Xmodel-2 / README.md

Update README.md

18d86e7 verified 9 months ago

2.69 kB

license: apache-2.0

Introduction

Xmodel-2 is a 1.2-billion-parameter large language model designed specifically for reasoning tasks. Its architecture enables different model scales to share a unified set of hyperparameters, allowing for extensive experimentation on smaller models and seamless transfer of optimal configurations to larger models. To maximize training efficiency and stability, Xmodel-2 employs the WSD learning rate scheduler from MiniCPM. Pretrained on 1.5 trillion tokens from diverse sources, Xmodel-2 achieves state-of-the-art performance in complex reasoning and agent-based tasks, while maintaining low training costs. These results highlight the potential of efficient model design and training strategies in advancing reasoning capabilities. Model checkpoints and code are publicly available on GitHub at https://github.com/XiaoduoAILab/Xmodel-2

For detail, you can read the paper at https://huggingface.co/papers/2412.19638

To use Xmodel-2 for the inference, all you need to do is to input a few lines of codes as demonstrated below. However, please make sure that you are using the latest code and related virtual environments.

import os
from transformers.models.auto.modeling_auto import AutoModelForCausalLM
from transformers.models.auto.tokenization_auto import AutoTokenizer


os.environ["CUDA_VISIBLE_DEVICES"] = "5"

model_path = os.path.expanduser("~/models/Xmodel-2")

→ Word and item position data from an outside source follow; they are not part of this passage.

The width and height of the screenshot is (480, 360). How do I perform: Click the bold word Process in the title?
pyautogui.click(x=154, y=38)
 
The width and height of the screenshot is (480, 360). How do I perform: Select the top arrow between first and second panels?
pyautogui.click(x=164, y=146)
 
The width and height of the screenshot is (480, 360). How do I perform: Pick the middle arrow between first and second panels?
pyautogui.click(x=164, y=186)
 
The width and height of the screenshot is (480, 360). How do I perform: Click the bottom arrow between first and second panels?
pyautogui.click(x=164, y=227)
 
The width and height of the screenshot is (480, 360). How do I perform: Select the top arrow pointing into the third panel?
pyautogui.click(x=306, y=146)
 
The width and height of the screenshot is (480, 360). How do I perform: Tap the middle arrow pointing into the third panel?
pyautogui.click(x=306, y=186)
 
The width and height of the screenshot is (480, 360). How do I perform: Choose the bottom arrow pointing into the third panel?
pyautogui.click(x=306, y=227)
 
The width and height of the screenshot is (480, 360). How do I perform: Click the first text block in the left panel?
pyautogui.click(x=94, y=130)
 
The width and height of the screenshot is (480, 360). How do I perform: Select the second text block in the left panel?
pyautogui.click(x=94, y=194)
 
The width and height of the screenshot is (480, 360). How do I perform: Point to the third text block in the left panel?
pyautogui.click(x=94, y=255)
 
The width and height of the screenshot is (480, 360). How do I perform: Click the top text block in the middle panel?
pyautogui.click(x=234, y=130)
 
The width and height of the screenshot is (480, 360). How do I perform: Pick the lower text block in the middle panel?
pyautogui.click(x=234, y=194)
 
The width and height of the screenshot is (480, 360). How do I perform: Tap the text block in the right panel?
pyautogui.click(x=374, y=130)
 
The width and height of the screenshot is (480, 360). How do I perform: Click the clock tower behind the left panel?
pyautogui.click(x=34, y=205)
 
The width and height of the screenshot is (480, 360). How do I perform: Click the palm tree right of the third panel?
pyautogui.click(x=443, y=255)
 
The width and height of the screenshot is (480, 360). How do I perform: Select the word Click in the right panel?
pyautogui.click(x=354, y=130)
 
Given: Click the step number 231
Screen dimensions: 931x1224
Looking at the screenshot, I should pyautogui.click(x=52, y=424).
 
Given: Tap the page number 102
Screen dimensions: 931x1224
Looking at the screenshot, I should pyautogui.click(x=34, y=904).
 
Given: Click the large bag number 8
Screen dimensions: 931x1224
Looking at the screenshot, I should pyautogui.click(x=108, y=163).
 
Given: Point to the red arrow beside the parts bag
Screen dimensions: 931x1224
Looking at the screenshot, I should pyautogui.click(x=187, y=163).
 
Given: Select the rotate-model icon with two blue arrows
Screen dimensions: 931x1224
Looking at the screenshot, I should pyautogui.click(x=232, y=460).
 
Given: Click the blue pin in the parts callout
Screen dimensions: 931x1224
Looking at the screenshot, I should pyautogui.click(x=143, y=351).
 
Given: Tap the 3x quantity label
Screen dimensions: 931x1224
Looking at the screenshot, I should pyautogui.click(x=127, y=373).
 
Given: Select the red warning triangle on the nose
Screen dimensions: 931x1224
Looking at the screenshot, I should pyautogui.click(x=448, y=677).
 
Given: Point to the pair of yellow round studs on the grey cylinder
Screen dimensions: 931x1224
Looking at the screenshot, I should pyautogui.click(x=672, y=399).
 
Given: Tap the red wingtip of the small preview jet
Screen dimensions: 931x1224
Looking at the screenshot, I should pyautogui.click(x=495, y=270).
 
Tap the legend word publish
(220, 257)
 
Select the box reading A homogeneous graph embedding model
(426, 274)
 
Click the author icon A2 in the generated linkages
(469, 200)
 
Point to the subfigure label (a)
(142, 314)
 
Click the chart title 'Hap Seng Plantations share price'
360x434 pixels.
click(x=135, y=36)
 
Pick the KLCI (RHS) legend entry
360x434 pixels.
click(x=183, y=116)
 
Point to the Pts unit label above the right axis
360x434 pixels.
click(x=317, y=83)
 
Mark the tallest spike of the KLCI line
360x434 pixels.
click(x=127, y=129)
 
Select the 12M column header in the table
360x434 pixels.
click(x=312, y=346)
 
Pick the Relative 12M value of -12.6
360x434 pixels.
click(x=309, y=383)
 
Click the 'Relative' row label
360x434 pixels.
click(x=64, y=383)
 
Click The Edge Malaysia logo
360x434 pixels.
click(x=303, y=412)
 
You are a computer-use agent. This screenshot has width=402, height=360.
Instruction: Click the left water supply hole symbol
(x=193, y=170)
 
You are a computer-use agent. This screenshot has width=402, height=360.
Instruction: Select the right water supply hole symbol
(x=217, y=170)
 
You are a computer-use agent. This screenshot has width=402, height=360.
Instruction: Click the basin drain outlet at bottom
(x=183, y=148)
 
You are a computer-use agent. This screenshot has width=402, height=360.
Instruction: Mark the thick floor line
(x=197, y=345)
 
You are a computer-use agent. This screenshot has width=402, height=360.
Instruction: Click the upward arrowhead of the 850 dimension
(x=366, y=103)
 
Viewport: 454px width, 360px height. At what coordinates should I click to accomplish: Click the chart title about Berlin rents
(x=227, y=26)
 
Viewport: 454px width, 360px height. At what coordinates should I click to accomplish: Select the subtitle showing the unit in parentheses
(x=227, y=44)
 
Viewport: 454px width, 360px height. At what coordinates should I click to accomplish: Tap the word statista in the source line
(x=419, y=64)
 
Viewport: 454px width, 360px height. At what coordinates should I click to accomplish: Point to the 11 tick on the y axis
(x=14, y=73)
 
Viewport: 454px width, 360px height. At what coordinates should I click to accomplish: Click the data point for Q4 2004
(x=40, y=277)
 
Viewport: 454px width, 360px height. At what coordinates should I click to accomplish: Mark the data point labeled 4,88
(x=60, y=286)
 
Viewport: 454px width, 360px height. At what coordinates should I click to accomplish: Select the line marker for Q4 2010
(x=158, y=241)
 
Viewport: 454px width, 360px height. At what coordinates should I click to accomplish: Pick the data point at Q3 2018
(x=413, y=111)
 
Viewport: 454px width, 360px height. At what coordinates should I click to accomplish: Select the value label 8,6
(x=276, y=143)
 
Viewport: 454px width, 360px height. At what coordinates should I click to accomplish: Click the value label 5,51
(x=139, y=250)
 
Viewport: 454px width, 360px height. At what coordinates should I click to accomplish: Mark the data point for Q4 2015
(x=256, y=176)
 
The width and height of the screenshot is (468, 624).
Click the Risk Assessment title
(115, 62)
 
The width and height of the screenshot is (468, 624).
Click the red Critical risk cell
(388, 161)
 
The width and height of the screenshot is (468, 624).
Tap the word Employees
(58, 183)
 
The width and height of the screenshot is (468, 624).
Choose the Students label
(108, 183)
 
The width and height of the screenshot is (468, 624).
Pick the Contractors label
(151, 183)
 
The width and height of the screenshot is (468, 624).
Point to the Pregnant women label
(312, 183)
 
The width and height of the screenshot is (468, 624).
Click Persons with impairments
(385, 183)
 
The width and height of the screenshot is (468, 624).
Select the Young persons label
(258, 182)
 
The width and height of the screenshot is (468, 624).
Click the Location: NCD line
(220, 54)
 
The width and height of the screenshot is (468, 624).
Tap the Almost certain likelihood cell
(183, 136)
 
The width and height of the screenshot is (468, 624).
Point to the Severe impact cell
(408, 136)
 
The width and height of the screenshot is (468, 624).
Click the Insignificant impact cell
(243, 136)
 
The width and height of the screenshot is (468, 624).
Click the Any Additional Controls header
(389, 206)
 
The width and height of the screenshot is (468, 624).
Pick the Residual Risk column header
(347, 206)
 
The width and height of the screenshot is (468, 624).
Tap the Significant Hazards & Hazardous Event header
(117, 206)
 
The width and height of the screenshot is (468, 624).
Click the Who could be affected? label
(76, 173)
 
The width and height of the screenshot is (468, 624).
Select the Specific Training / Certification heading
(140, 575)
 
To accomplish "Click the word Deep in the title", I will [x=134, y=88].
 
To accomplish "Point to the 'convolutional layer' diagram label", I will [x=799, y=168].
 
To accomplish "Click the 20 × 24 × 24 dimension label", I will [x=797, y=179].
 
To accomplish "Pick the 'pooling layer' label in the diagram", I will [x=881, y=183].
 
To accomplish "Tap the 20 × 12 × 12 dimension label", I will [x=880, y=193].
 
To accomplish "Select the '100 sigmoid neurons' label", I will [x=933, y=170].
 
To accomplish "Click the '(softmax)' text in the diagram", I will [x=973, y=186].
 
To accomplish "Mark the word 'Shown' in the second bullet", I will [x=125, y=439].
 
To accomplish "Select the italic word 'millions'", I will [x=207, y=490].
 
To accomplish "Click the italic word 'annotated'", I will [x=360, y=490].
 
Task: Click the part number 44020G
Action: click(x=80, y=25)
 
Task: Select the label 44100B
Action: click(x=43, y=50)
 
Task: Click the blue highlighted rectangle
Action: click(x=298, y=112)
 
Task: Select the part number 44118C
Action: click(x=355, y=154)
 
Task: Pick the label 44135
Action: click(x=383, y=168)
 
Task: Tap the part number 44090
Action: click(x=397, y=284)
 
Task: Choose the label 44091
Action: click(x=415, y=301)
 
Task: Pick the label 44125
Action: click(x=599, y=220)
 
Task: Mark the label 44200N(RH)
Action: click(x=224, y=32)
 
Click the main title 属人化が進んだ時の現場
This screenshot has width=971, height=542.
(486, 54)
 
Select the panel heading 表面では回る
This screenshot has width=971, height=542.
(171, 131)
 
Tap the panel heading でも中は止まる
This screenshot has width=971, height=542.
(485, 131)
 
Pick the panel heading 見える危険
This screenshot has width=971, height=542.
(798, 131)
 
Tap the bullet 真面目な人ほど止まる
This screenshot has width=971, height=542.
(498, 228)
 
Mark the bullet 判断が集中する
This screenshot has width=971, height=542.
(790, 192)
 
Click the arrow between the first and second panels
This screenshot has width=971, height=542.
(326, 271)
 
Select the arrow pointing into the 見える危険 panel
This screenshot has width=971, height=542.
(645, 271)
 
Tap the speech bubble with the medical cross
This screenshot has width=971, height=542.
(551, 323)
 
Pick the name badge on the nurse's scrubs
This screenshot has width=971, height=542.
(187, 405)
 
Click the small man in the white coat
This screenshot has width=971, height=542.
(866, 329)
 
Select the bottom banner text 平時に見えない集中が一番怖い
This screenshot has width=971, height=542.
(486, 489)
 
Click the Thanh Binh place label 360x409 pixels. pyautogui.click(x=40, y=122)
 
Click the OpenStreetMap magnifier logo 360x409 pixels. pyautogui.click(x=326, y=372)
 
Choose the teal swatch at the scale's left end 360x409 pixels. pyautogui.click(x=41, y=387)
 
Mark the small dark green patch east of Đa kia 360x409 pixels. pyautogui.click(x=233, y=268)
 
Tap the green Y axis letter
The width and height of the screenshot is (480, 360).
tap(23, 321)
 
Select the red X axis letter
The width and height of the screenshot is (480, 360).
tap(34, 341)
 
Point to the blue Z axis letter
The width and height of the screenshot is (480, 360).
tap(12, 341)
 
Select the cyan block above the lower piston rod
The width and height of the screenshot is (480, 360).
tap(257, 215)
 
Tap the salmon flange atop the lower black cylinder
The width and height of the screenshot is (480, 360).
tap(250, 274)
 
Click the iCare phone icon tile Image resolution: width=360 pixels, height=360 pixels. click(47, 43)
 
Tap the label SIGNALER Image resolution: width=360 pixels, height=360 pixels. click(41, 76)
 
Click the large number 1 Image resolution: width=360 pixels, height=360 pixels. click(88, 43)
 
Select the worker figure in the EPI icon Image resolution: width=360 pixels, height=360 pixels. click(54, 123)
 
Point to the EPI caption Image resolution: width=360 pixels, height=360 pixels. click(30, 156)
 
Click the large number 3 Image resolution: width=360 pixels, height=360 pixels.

model = AutoModelForCausalLM.from_pretrained(
    model_path,
    torch_dtype="auto",
    device_map="auto",
    trust_remote_code=True
)

tokenizer = AutoTokenizer.from_pretrained(
    model_path,
    trust_remote_code=True
)

prompt = "Give me a short introduction to large language model."
messages = [{"role": "user", "content": prompt}]

text = tokenizer.apply_chat_template(
    messages,
    tokenize=False,
    add_generation_prompt=True
)

model_inputs = tokenizer(text, return_tensors="pt").to(model.device)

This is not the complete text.